[BEGIN]
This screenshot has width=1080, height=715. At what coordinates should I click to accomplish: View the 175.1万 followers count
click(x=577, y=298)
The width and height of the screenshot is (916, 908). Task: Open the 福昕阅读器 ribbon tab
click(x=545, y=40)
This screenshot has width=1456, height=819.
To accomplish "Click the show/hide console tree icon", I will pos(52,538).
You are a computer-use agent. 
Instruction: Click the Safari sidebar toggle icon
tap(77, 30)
[END]
- _Problem requirements_
Put the material, starting at its beginning and ending with the line that contains "I will pos(52,538).", into a two-column CSV with the columns request and answer. Give one row for each request, holding its text and its answer. Enclose each field in quotation marks and turn any line breaks into spaces.

- _Problem solution_
request,answer
"This screenshot has width=1080, height=715. At what coordinates should I click to accomplish: View the 175.1万 followers count","click(x=577, y=298)"
"The width and height of the screenshot is (916, 908). Task: Open the 福昕阅读器 ribbon tab","click(x=545, y=40)"
"This screenshot has width=1456, height=819. To accomplish ""Click the show/hide console tree icon"",","I will pos(52,538)."